I am confused now how to fix this case.


juzhe.zhong@rivai.ai
 
From: Robin Dapp
Date: 2024-01-11 17:52
To: juzhe.zhong@rivai.ai; Richard Biener
CC: rdapp.gcc; gcc-patches; kito.cheng; Kito.cheng; jeffreyalaw
Subject: Re: [PATCH] RISC-V: Increase scalar_to_vec_cost from 1 to 3
On 1/11/24 10:46, juzhe.zhong@rivai.ai wrote:
> Oh.
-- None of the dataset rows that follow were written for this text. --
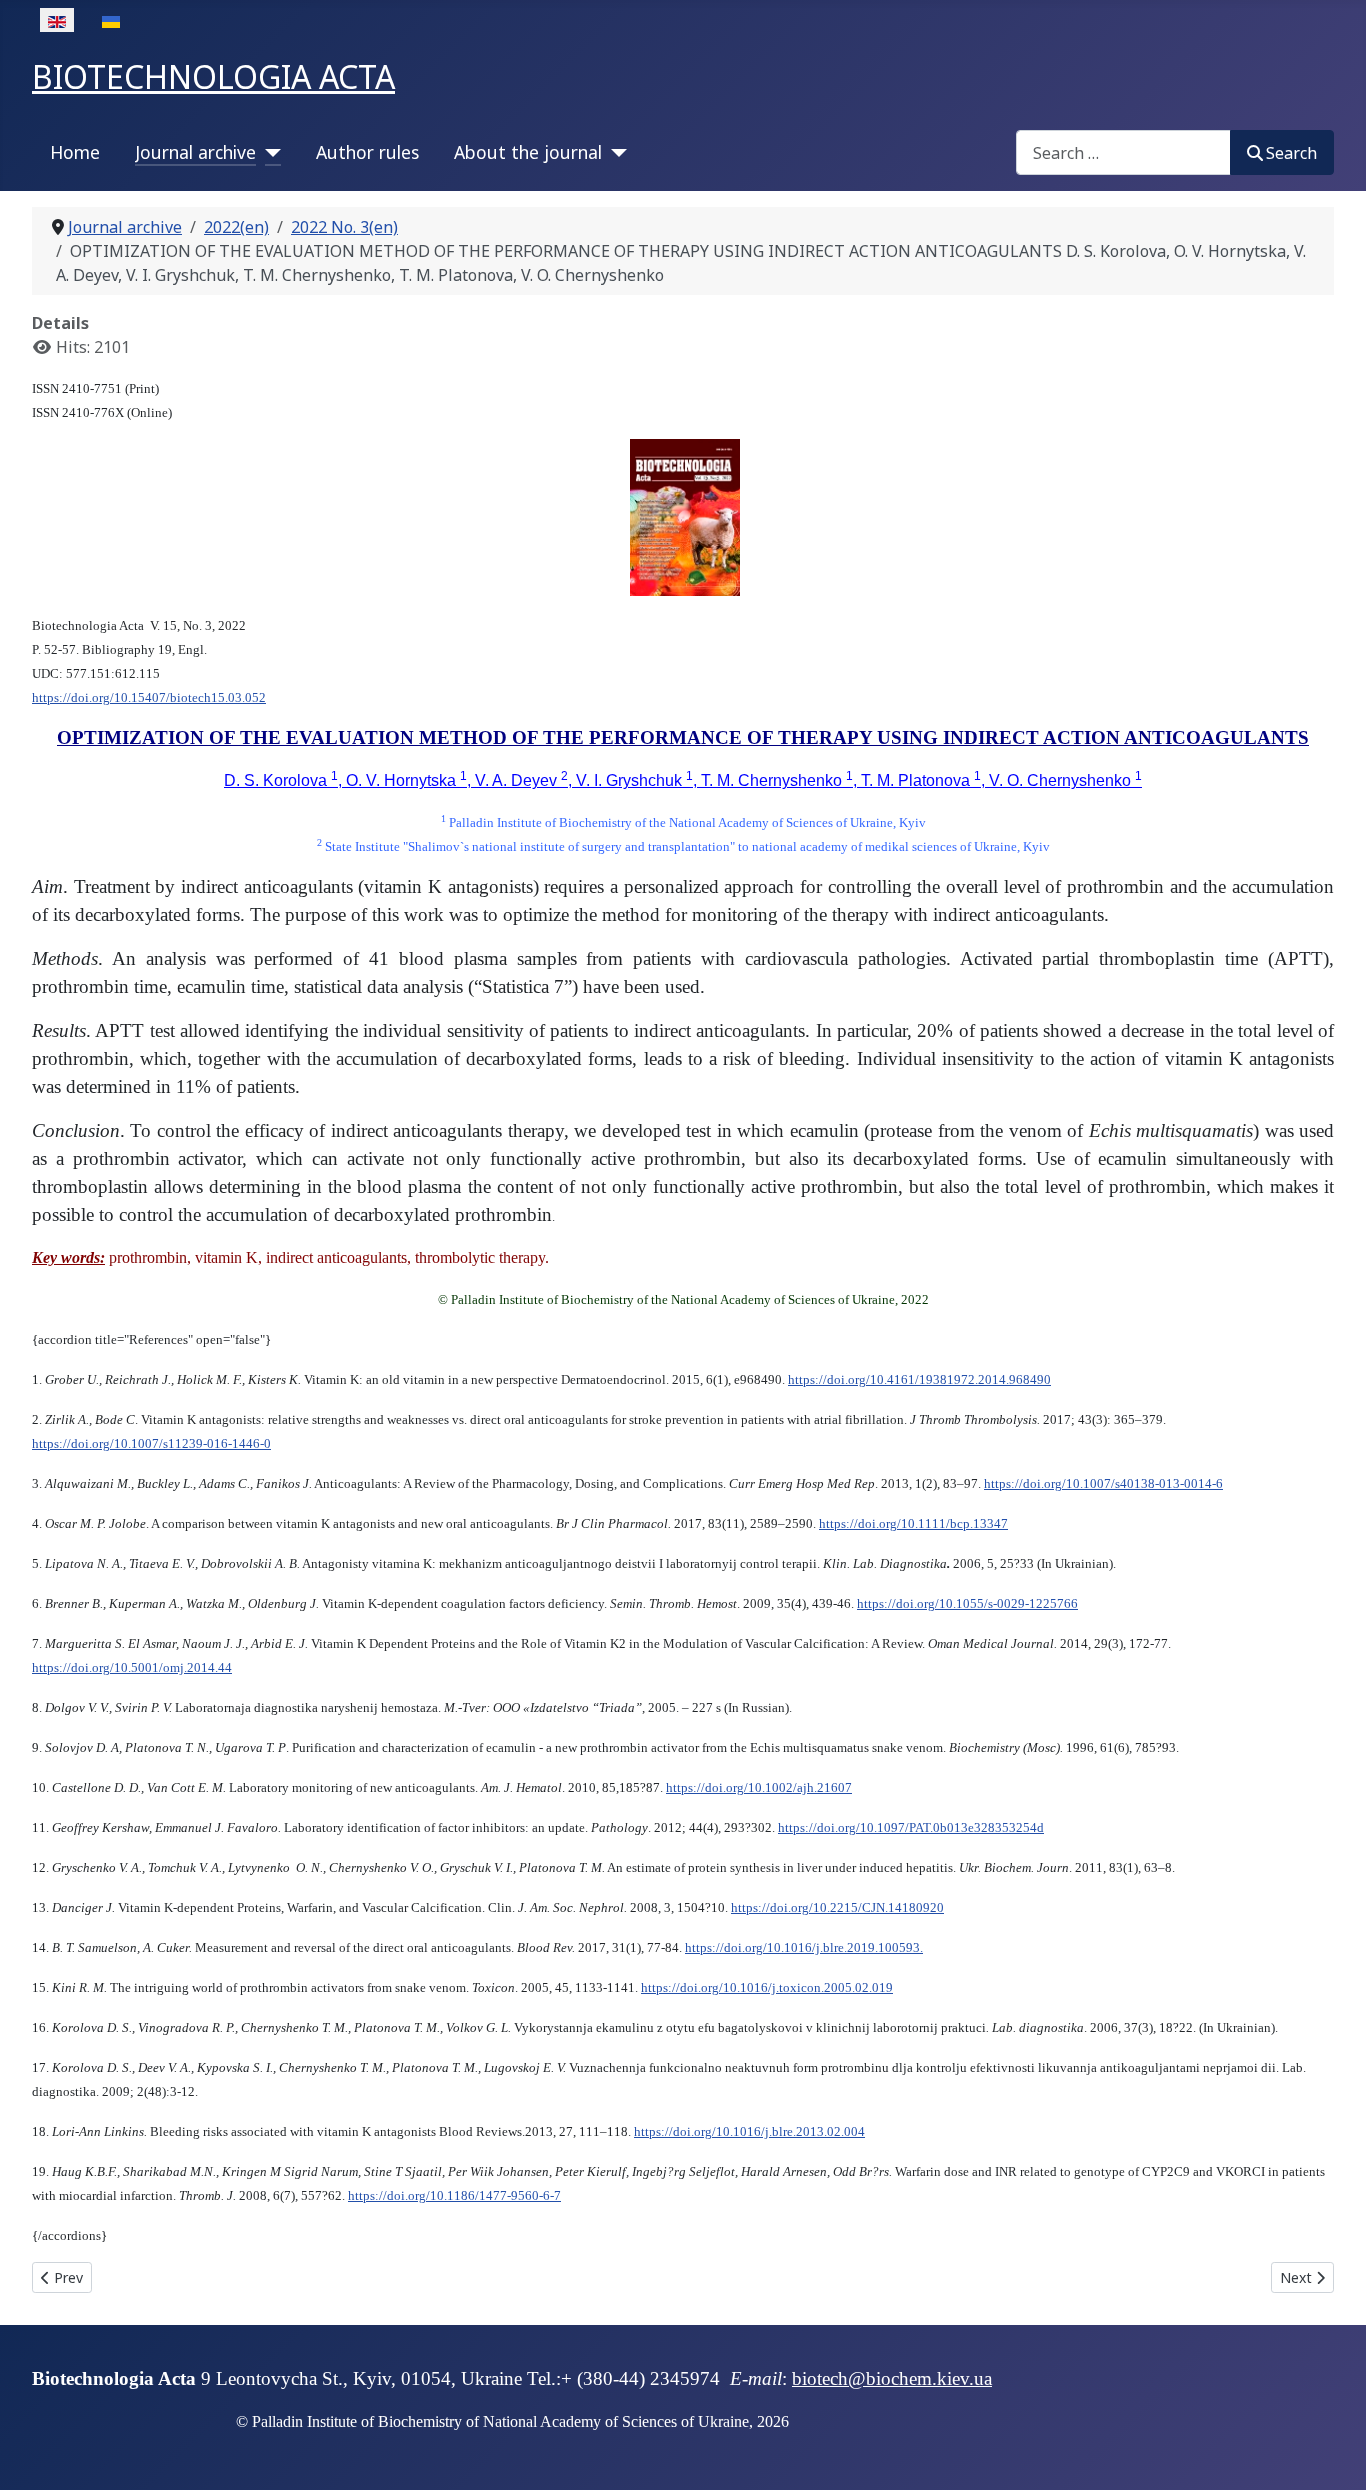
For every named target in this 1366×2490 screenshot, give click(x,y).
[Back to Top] (1331, 2453)
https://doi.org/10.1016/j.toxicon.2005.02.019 (767, 1987)
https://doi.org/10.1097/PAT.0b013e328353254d (911, 1827)
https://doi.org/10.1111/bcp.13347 (913, 1523)
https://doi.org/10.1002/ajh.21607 (759, 1787)
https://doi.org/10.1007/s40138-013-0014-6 (1103, 1483)
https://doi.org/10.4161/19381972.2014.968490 (919, 1379)
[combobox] (1123, 152)
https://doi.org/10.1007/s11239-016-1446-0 (151, 1443)
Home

I see I think I have done wrong here.
> 
> I should adjust cost for VEC_EXTRACT not VEC_SET.
> 
> But it's odd, I didn't see loop vectorizer is scanning scalar_to_vec
> cost in vect.dump.
 
The slidedown/vmv.x.s part is of course vec_extract but we indeed
don't seem to cost it as vec_to_scalar here.
 
vmv.vx correspond to scalar_to_vec and I'd say 3 seems a
bit high when a regular vector instruction is "1".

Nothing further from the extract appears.